Prendre les deux petites vies qu’on a portées au creux des reins, près du coeur, arracher leurs étreintes, et les confier à d’autres bras. Partir. Sans se retourner. Avec des yeux secs. Le regard rivé devant. Et la maternité derrière. Partir. Se défaire de ses enfants.
C’est de cette façon que la cinéaste Manon Barbeau a été abandonnée, en 1952, (avec son jeune frère), tous deux en bas âge. Fille de la poétesse Suzanne Meloche, conjointe du peintre Marcel Barbeau (l’un des automatistes du Refus global), la petite vie de Manon entravait la quête de liberté de sa mère.
Pourquoi? Comment? Quelles idées avaient bien pu traverser la tête de Suzanne Meloche pour délaisser de manière aussi désinvolte ses bambins tout juste mis au monde?
J’ai retenu mon incompréhension pendant 17 ans. Depuis qu’appuyée contre ma mère, les témoignages saisissants des rejetons des artistes automatistes (ceux du documentaire de Manon Barbeau, Les enfants du Refus global) ont marqué mon imaginaire.

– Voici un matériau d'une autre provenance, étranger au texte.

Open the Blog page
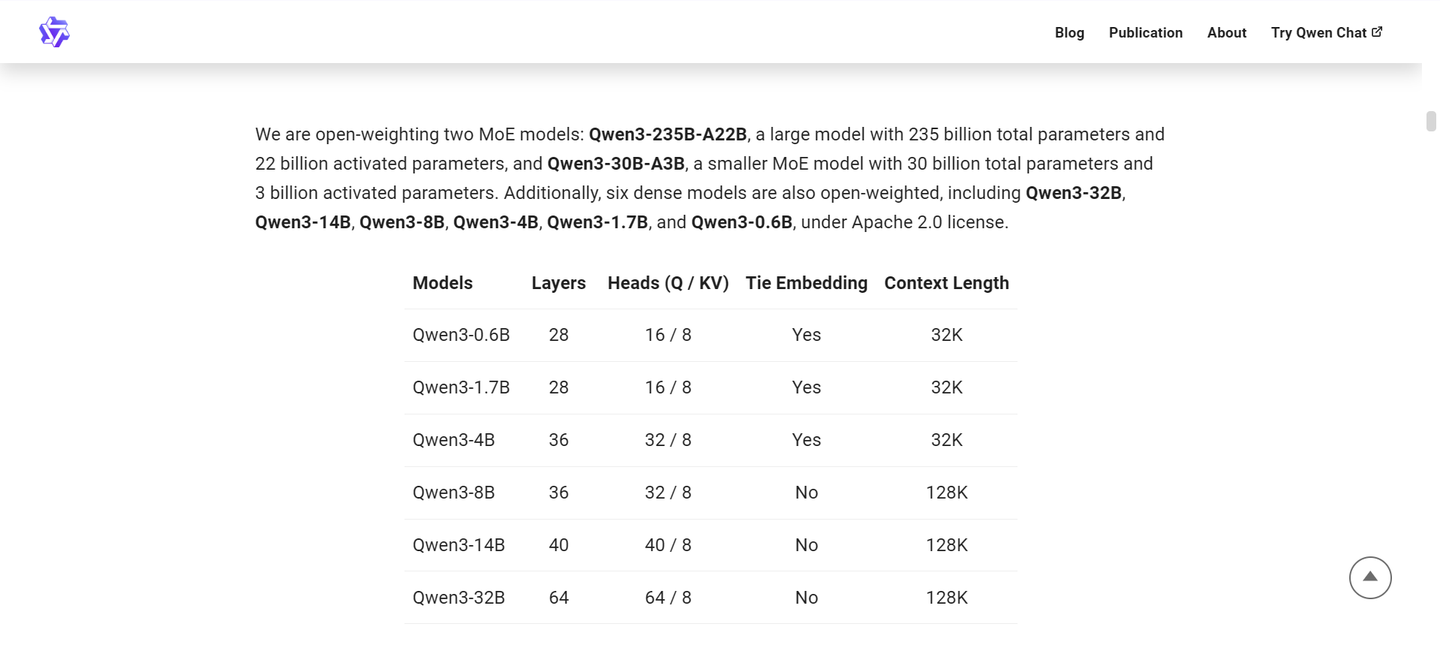This screenshot has width=1440, height=654. pos(1069,33)
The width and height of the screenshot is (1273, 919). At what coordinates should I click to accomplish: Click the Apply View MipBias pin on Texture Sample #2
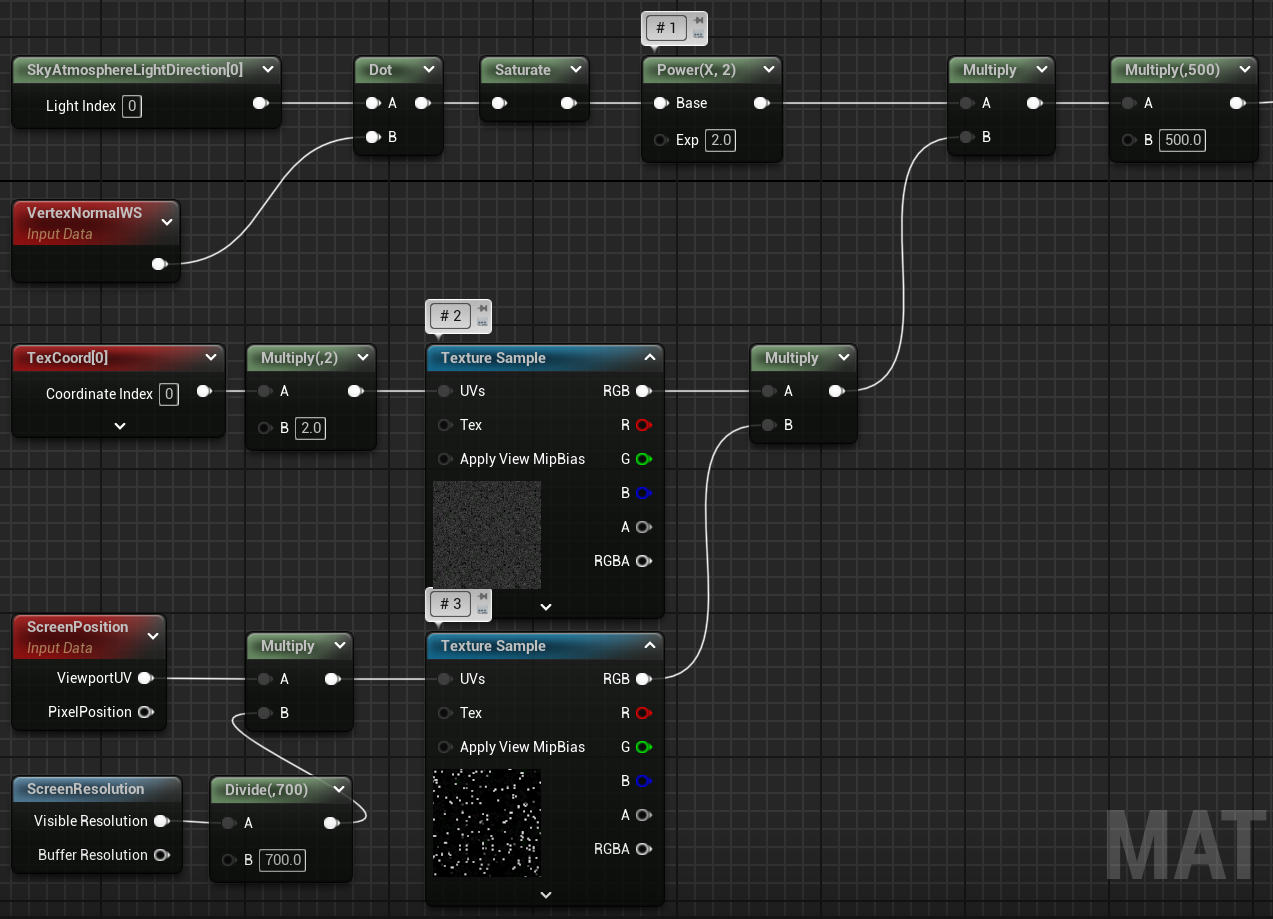(x=445, y=459)
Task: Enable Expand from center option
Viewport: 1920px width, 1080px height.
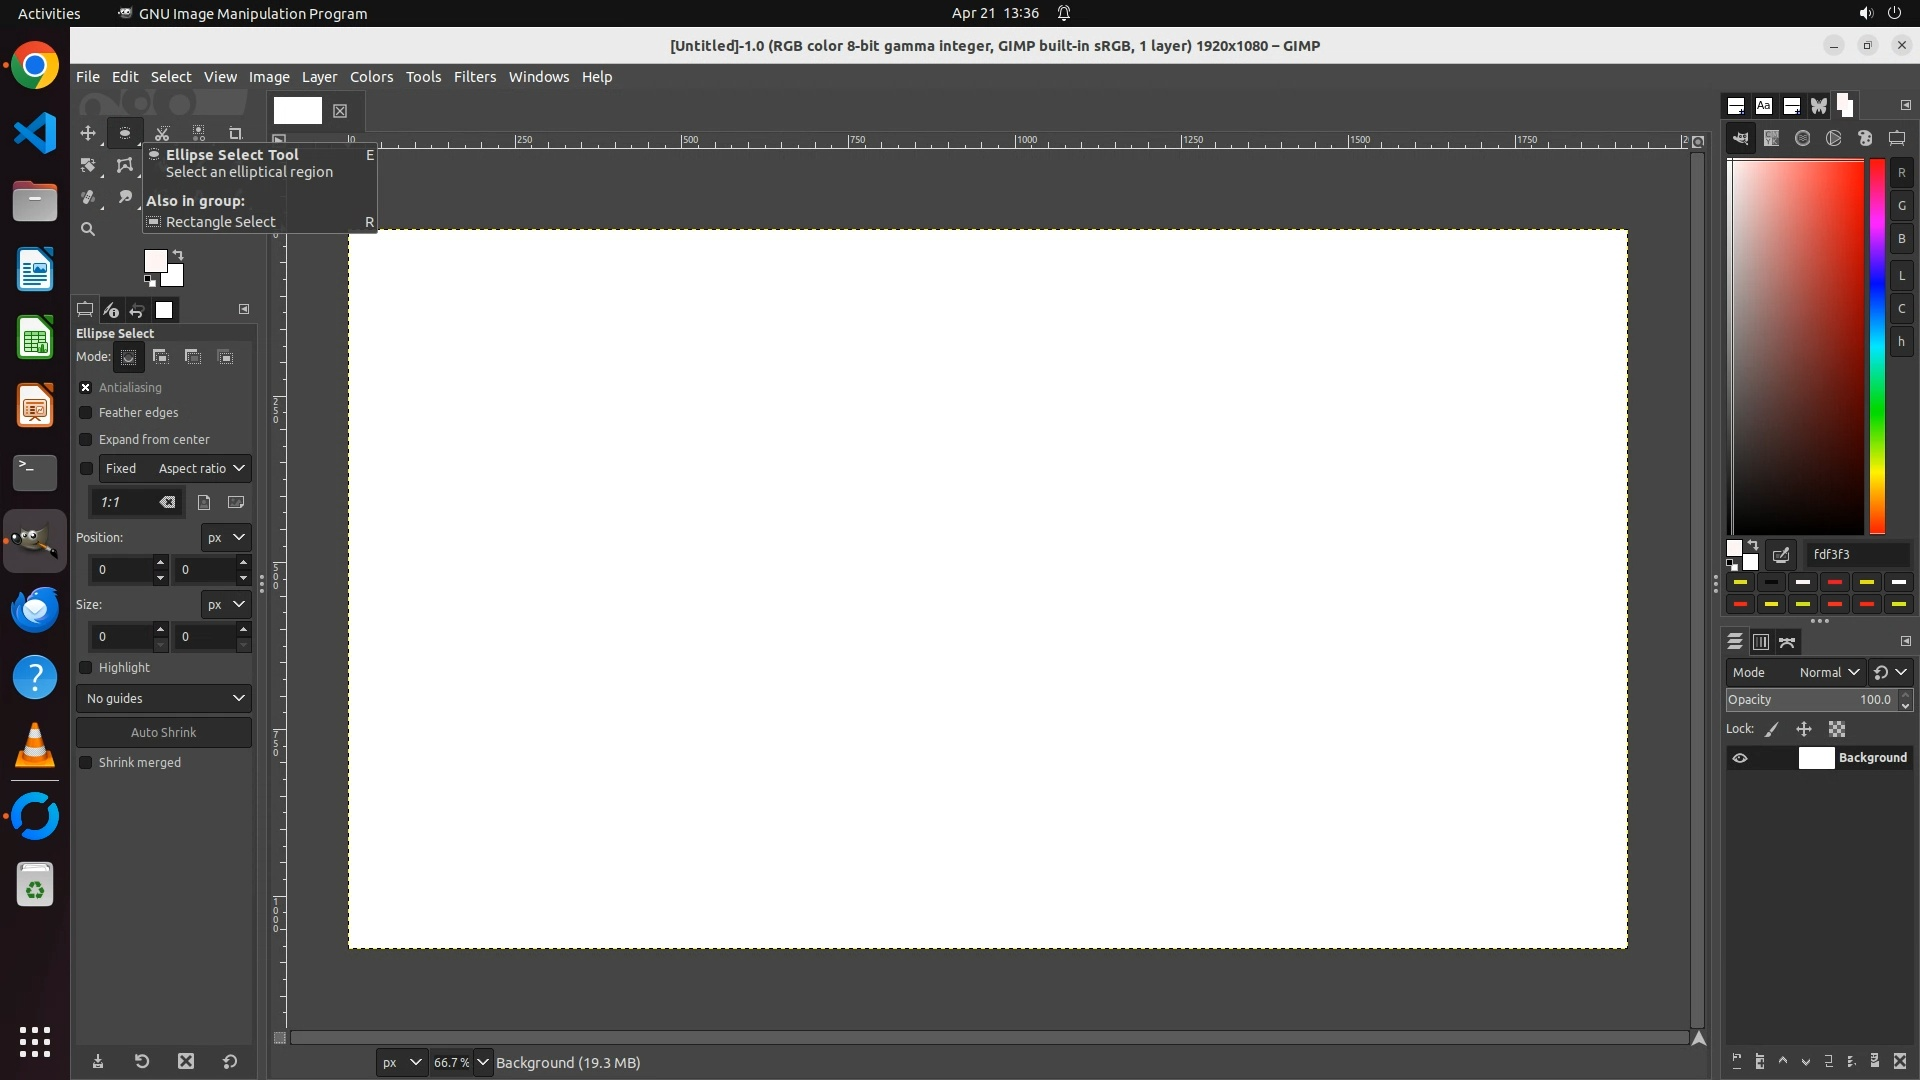Action: click(x=86, y=440)
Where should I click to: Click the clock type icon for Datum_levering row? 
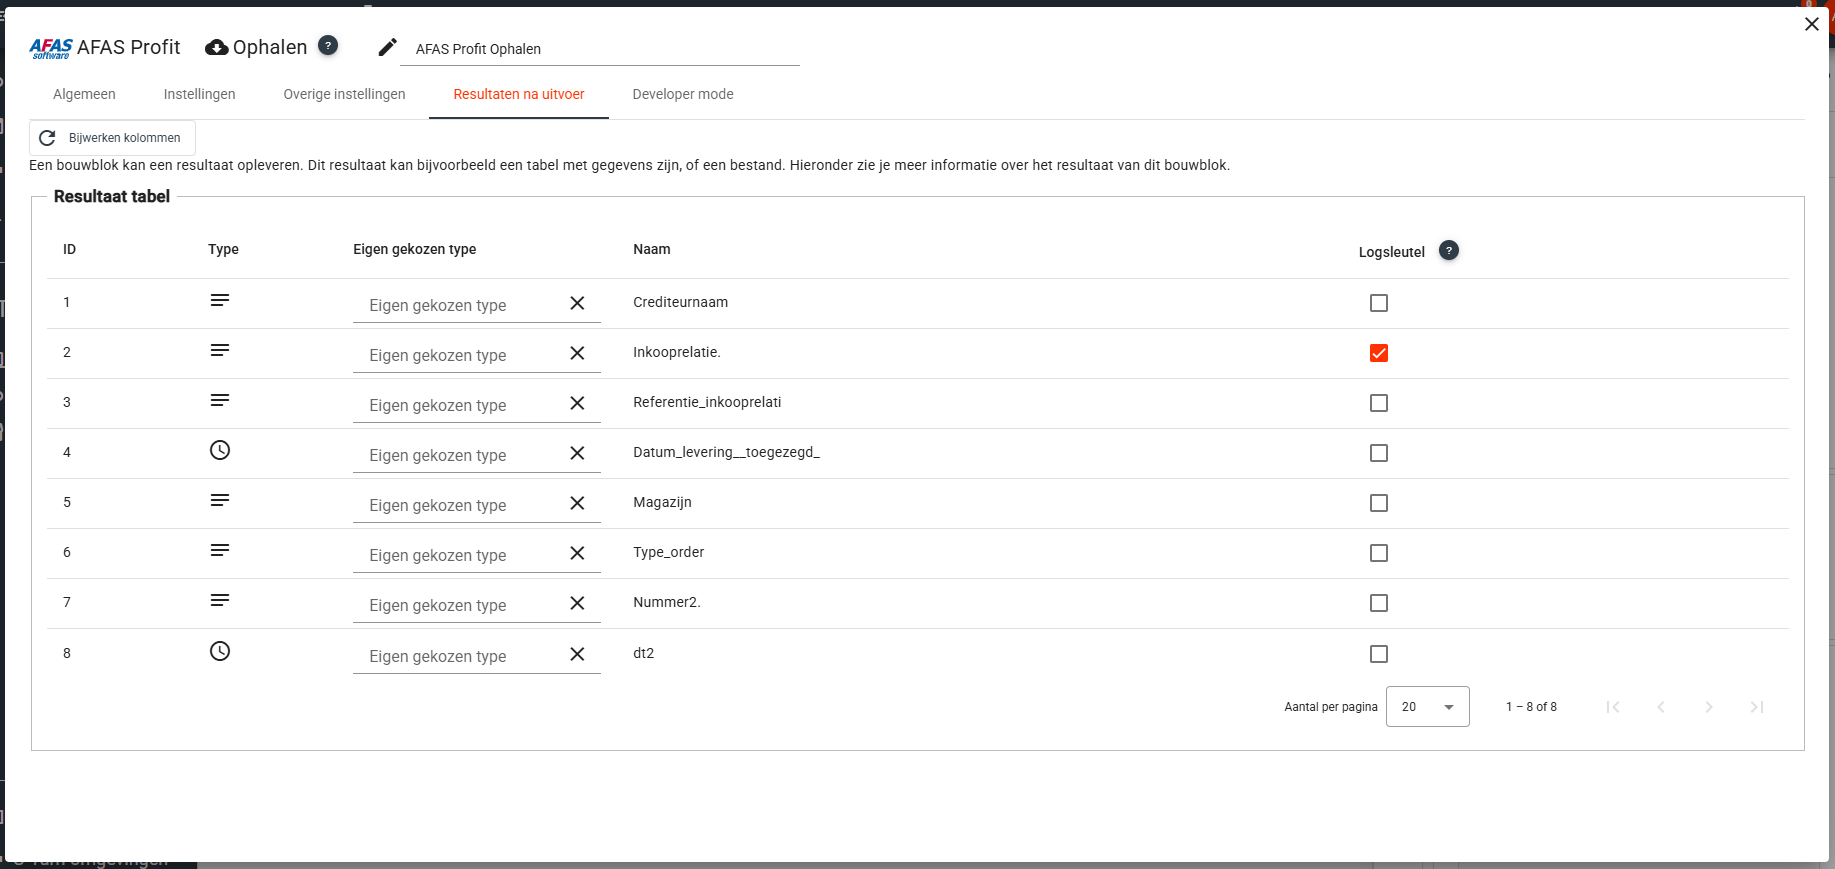[220, 451]
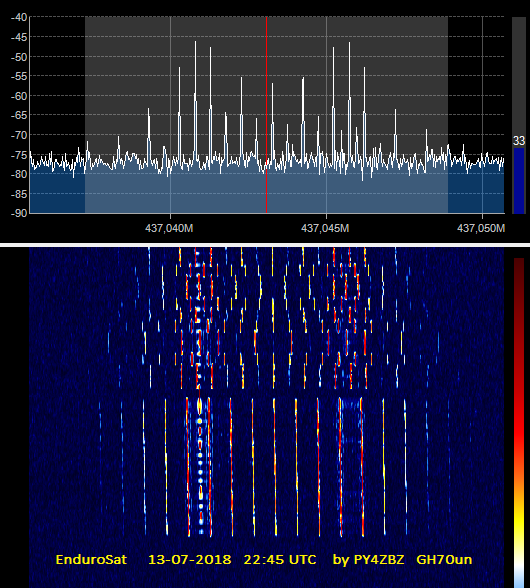The height and width of the screenshot is (588, 532).
Task: Tune to the tallest spectrum peak near -46 dB left of center
Action: tap(195, 42)
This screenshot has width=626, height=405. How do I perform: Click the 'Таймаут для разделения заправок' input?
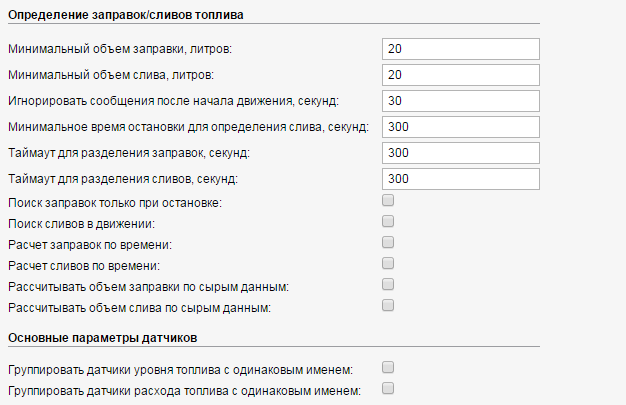point(460,153)
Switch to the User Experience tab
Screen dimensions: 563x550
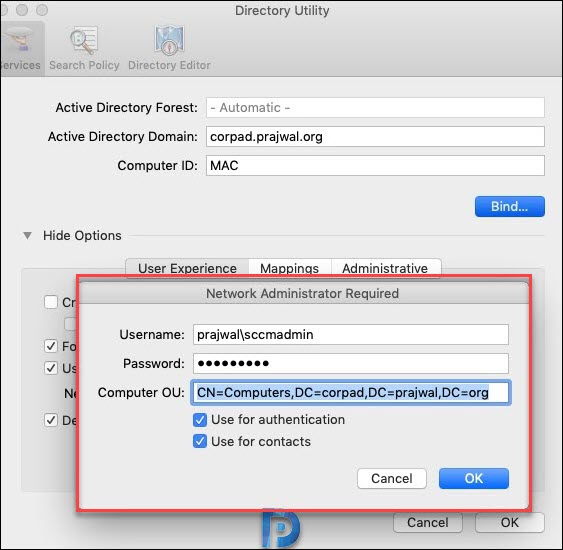pos(187,268)
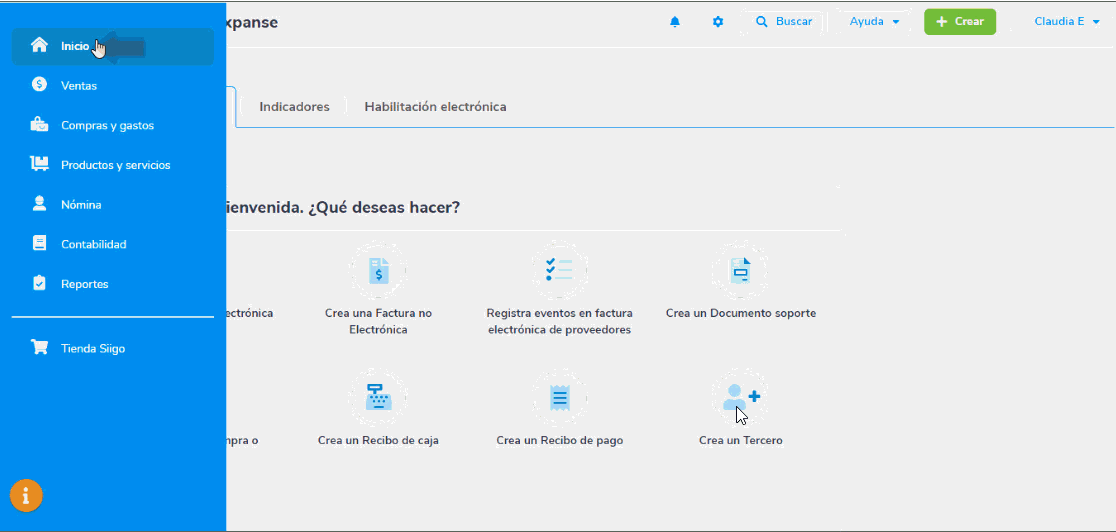Switch to Habilitación electrónica tab
The height and width of the screenshot is (532, 1116).
(435, 107)
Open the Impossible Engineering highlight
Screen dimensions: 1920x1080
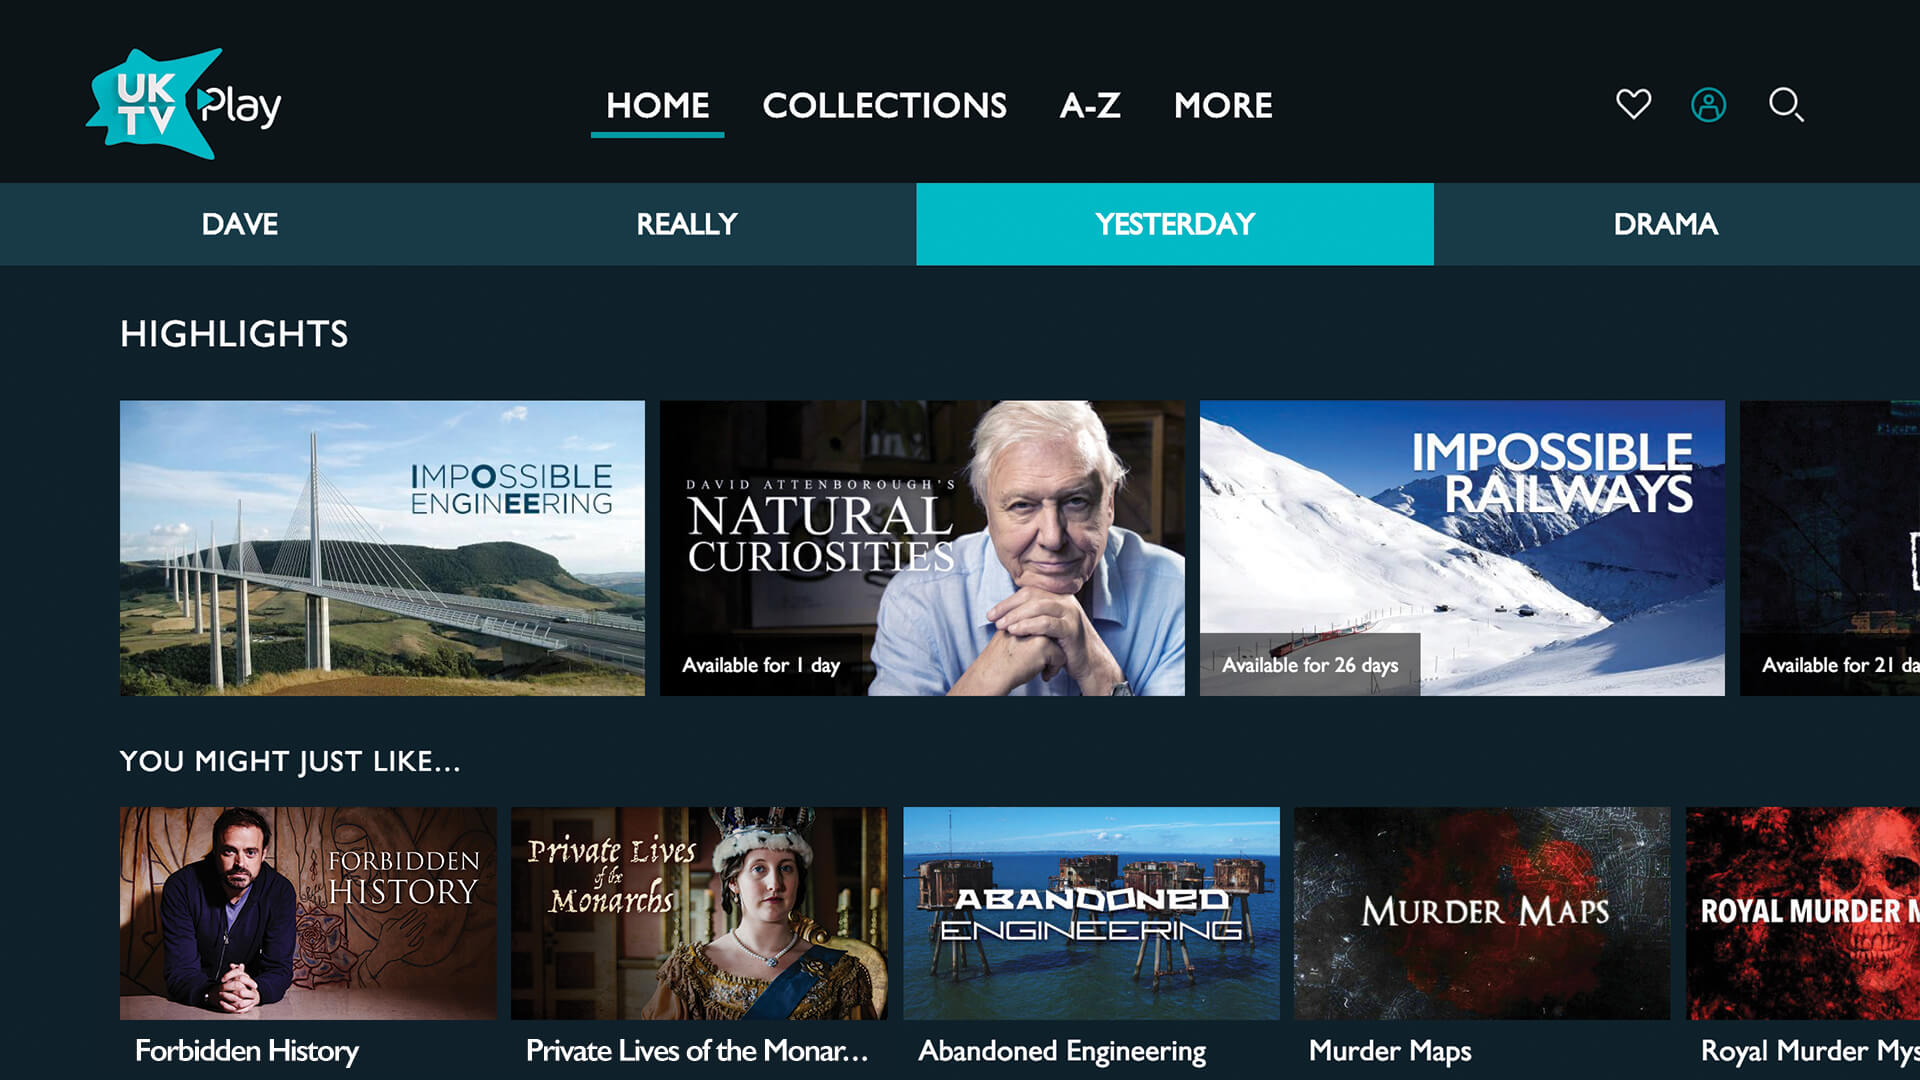coord(382,548)

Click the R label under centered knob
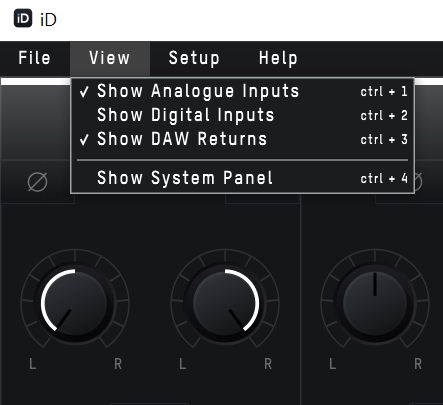(418, 364)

Je me suis mise à avoir peur de la maternité. Pour créer, fallait-il vraiment se défaire de la fertilité?
Anaïs, son amoureux et leurs enfants devant une œuvre de Suzanne Meloche.
Anaïs répond à sa grand-mère
La réponse à mon questionnement vient de paraître sous la forme d’un roman : La femme qui fuit, signé par la cinéaste Anaïs Barbeau-Lavalette (Le ring, Inch’Allah), petite-fille de Suzanne Meloche. Avec des mots tranchants, à travers une voix douce et ténue et de courtes phrases, des images vives, la narratrice s’adresse à sa grand-mère : « Tu as fait un trou dans ma mère et c’est moi qui le comblerai. »
Anaïs fabrique au fantôme de sa grand-maman un passé à l’aide d’indices retracés par une détective privée. Elle brosse l’image d’un personnage épris de liberté. Prête à prendre la fuite et faire un trait sur ses enfants, à une époque où l’art et l’expression disparaissent dès qu’une femme donne naissance.
La liberté exige la solitude?
Reste alors la déroute. Ce désir de déracinement, présent depuis l’enfance, lui permet de quitter le
« Hole » où elle grandit, « premier bidonville du pays », situé dans les basses terres d’Ottawa. C’est grâce à l’éducation qu’elle s’exile à Montréal. Puis, l’art devient sa planche de salut. Seul moyen de sortir du trou noir de son corps qui l’aspire. Il lui faut vivre ailleurs. Toujours ailleurs. En Alabama par exemple, auprès des mouvements des Noirs de l’Amérique (le sentiment de non-appartenance la rassure).
Ce n’est qu’à la toute fin du récit que la narration au « tu » laisses un peu de place au « je ». Car Anaïs ressent le besoin d’émettre son point de vue. La liberté ne s’acquiert pas nécessairement au prix de la solitude, précise-t-elle : « Je suis libre ensemble, moi. ». Il est possible d’être créatrice et mère. Pour preuve, les trois bouts de vie qu’elle a mis au monde et ce bijou de roman qui, longtemps, laisse fondre ses paroles.
Y a-t-il des livres qui réconfortent votre désir de maternité?